THE PROBLEM => Filter the records below for the word "Visit". Keep each line that has it.
TASK INPUTS START
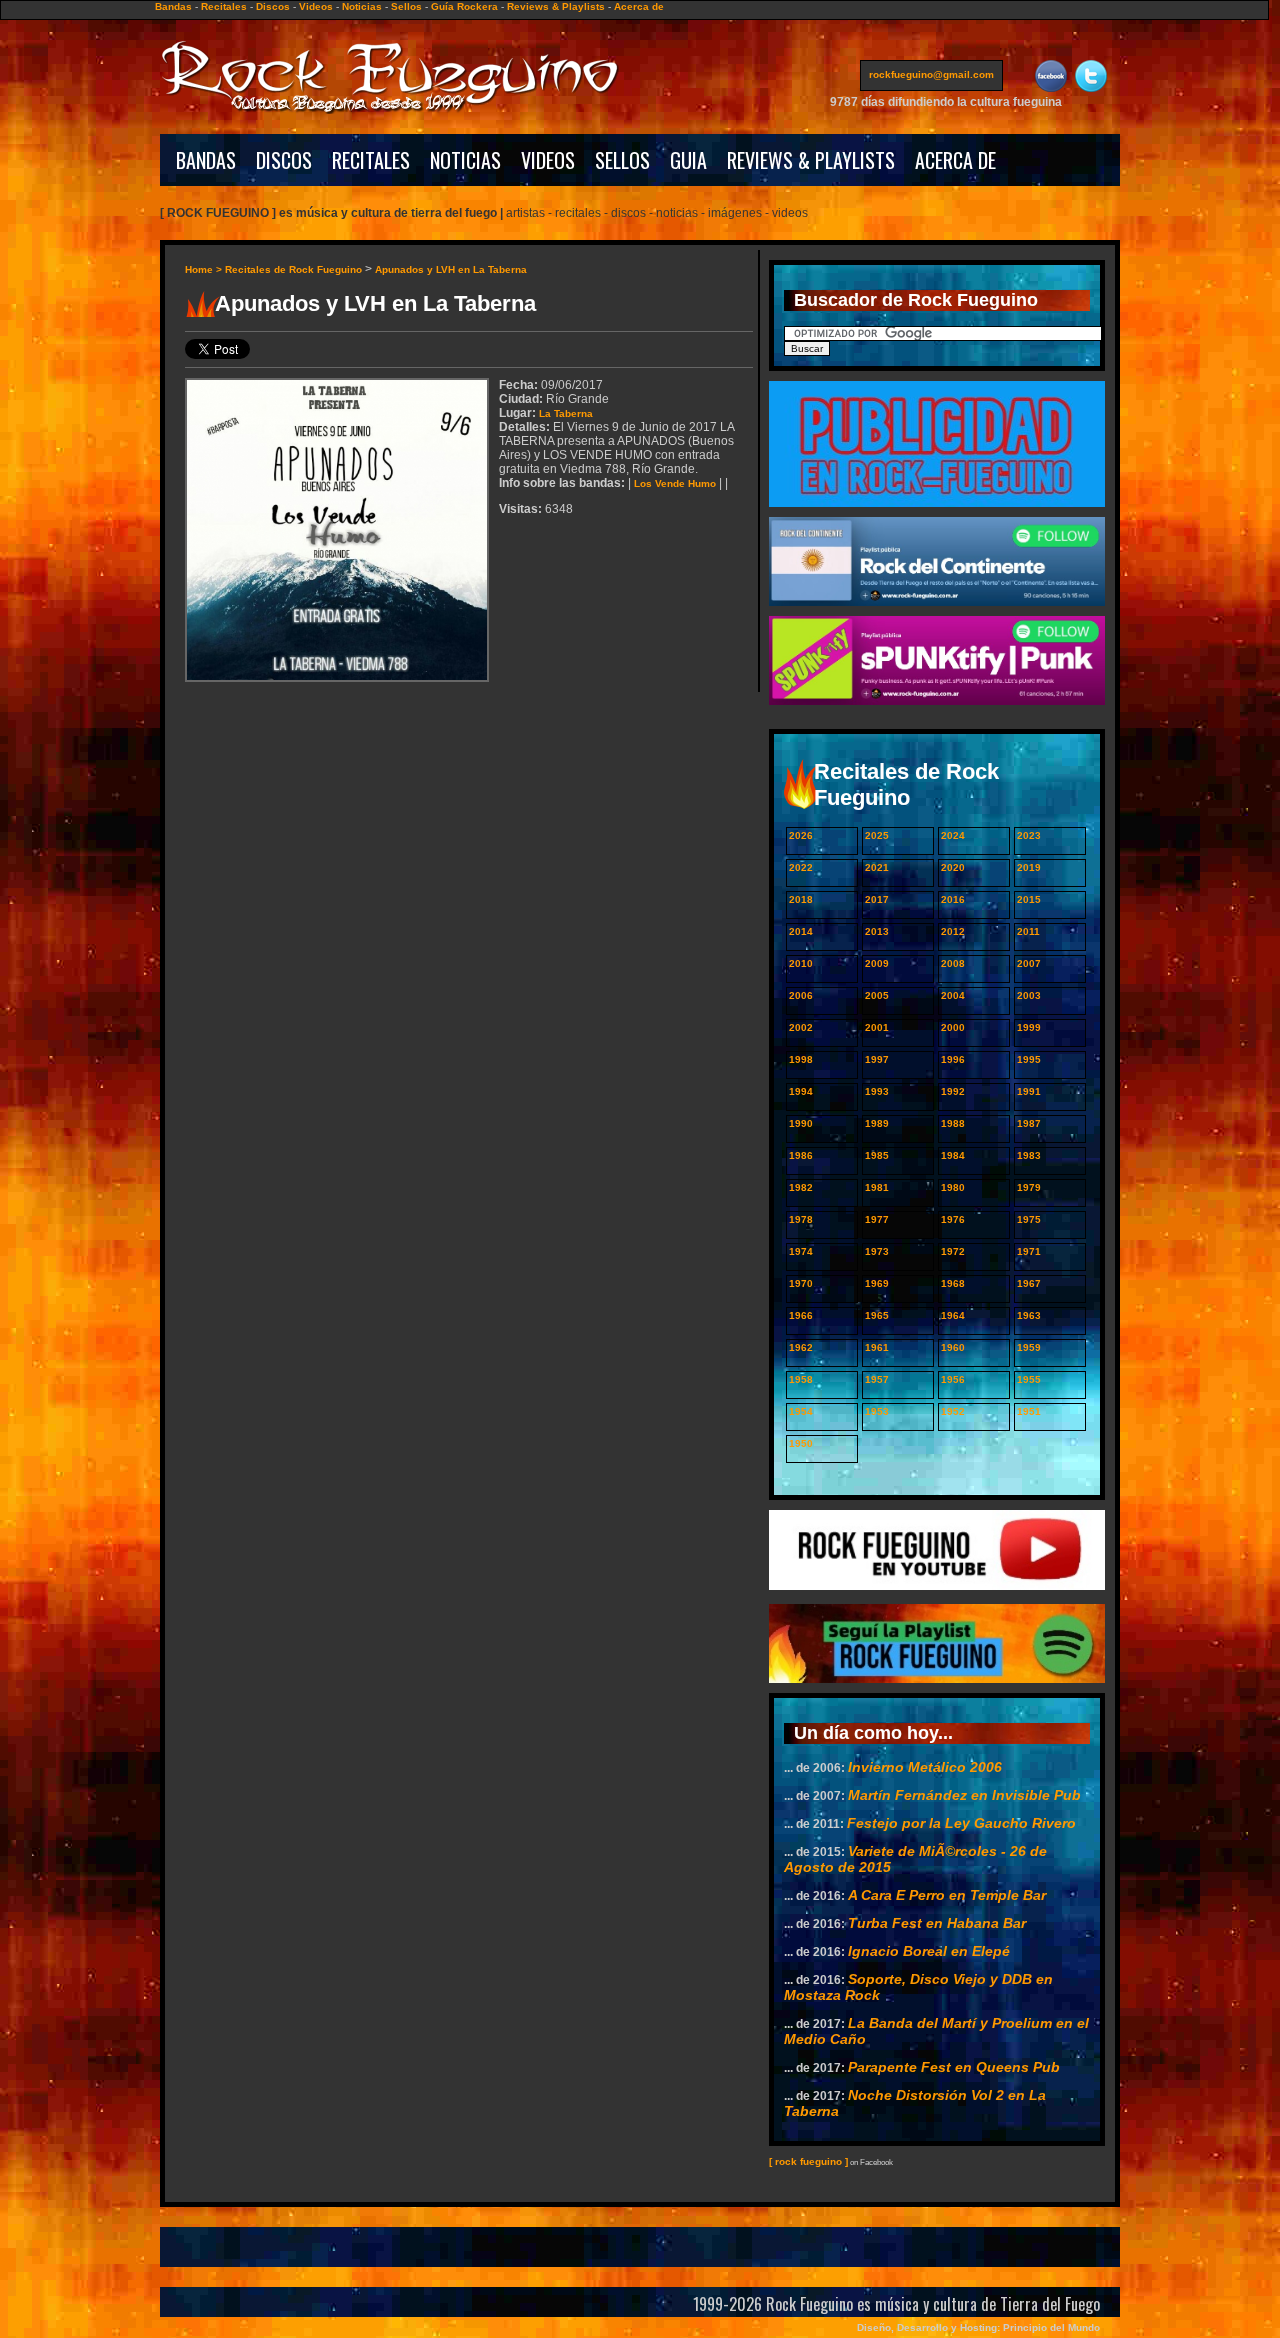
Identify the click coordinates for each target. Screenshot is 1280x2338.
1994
TASK INPUTS END
TASK INPUTS START
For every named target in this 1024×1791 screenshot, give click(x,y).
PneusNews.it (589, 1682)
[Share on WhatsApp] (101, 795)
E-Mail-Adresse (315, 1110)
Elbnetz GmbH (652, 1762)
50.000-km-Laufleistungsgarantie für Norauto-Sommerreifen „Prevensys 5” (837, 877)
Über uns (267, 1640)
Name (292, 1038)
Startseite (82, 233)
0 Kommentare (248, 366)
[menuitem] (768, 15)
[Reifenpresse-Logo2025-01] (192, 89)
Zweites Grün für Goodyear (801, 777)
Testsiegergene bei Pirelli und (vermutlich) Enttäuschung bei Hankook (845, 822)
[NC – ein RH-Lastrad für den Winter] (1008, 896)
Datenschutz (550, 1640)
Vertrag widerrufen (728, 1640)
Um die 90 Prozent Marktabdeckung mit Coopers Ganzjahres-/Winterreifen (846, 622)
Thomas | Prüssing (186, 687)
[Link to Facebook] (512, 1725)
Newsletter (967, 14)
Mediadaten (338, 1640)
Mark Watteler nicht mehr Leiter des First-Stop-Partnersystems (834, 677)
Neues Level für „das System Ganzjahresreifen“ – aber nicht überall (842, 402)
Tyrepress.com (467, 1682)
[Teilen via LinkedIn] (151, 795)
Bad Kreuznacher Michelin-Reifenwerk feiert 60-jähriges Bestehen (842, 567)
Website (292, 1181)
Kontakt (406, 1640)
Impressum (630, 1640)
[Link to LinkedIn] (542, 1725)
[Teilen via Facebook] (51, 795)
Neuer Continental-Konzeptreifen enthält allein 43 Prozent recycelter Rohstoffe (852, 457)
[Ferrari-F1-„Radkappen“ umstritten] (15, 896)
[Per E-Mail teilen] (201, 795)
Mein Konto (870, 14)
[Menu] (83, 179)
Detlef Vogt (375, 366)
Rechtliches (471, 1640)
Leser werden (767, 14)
TASK INPUTS END
TASK INPUTS START
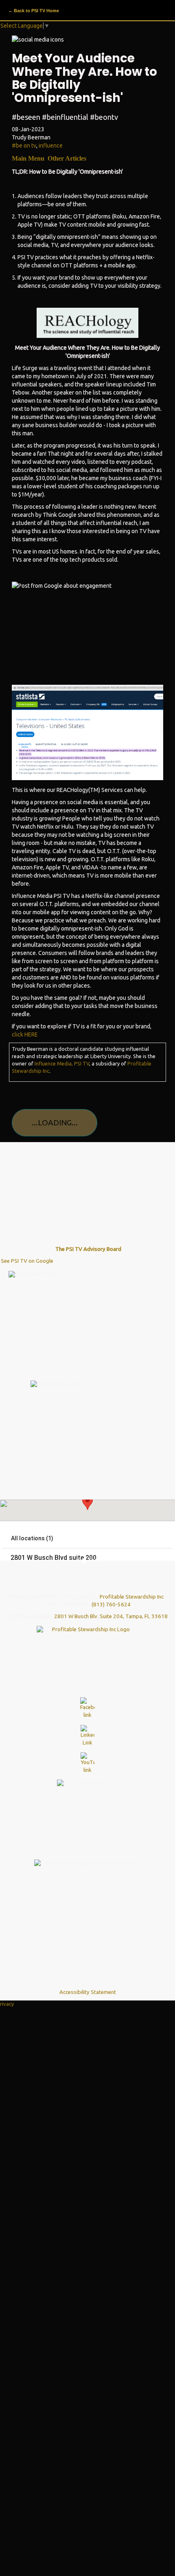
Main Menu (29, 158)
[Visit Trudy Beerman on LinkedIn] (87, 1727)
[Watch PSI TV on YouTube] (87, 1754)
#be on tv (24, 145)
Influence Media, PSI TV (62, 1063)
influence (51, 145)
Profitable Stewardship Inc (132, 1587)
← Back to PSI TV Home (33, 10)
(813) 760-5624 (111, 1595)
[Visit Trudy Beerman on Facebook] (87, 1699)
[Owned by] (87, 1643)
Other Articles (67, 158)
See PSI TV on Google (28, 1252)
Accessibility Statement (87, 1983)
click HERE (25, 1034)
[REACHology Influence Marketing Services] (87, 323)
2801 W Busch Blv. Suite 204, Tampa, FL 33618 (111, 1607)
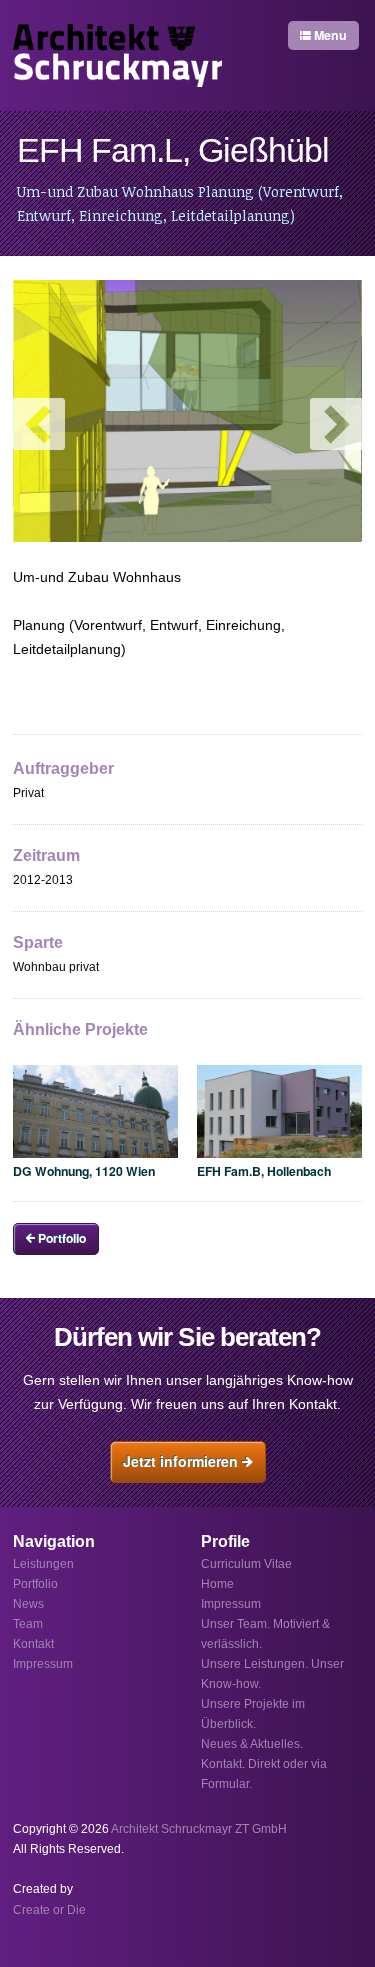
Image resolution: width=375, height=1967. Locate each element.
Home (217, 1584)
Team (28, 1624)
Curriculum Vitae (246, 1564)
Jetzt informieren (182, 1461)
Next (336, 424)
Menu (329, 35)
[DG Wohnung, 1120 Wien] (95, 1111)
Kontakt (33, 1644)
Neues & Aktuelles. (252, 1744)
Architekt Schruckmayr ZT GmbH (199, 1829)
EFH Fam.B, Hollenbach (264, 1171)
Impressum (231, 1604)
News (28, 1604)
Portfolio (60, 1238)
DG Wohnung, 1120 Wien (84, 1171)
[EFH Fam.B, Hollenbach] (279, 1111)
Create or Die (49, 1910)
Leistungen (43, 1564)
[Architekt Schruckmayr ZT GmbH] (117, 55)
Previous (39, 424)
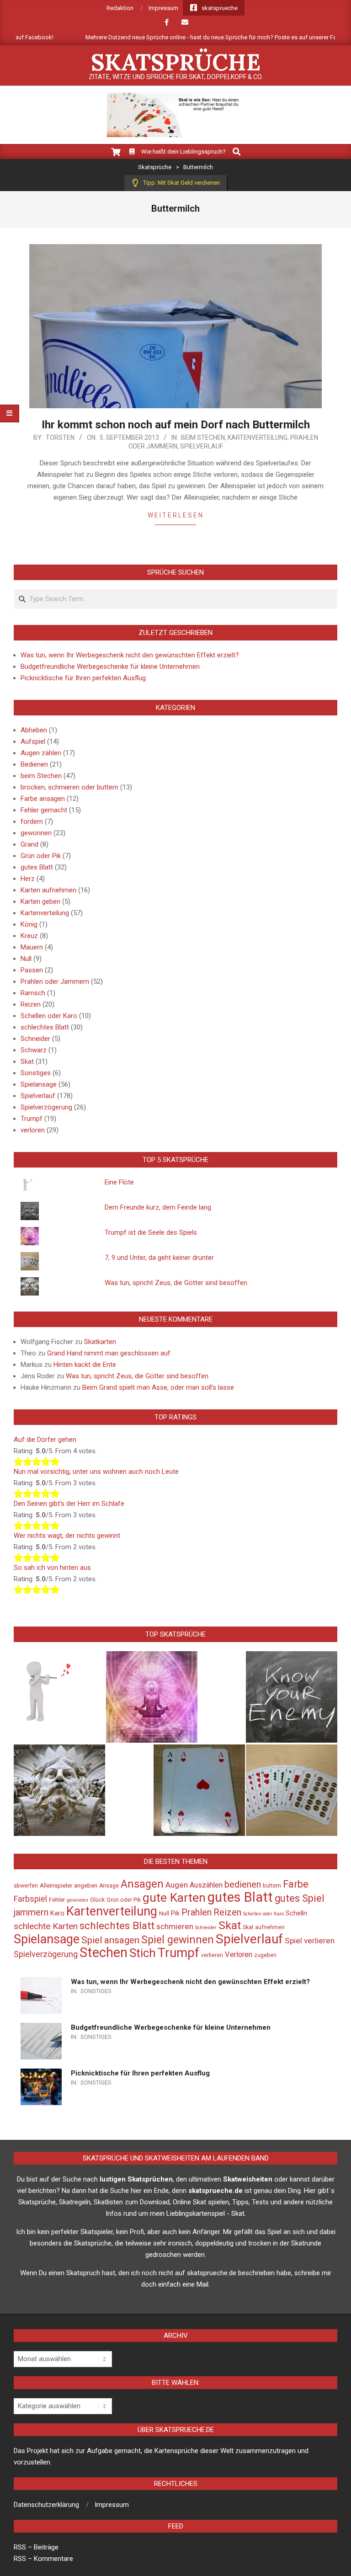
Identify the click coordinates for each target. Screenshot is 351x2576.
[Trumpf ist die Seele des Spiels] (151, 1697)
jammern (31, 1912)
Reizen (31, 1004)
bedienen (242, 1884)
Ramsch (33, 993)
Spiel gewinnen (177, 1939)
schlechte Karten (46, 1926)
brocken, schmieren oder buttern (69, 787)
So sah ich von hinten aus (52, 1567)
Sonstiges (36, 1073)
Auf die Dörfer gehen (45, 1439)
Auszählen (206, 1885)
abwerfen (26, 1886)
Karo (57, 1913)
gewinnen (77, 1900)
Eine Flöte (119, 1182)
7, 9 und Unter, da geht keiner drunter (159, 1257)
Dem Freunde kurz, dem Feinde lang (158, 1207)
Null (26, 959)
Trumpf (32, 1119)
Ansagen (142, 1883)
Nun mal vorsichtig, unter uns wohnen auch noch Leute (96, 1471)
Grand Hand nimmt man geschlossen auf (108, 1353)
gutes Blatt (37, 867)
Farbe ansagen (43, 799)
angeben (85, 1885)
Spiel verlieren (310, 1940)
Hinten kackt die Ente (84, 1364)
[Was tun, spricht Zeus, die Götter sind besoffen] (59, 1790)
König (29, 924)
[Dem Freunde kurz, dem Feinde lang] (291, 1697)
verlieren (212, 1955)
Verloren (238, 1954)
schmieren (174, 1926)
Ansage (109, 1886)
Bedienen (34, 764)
TASK INPUTS END
OUTPUT FOR THIS EXERCISE =>
[Visit Trudy Beerman on LinkedIn] (87, 1727)
[Visit Trudy Beerman on Facebook] (87, 1699)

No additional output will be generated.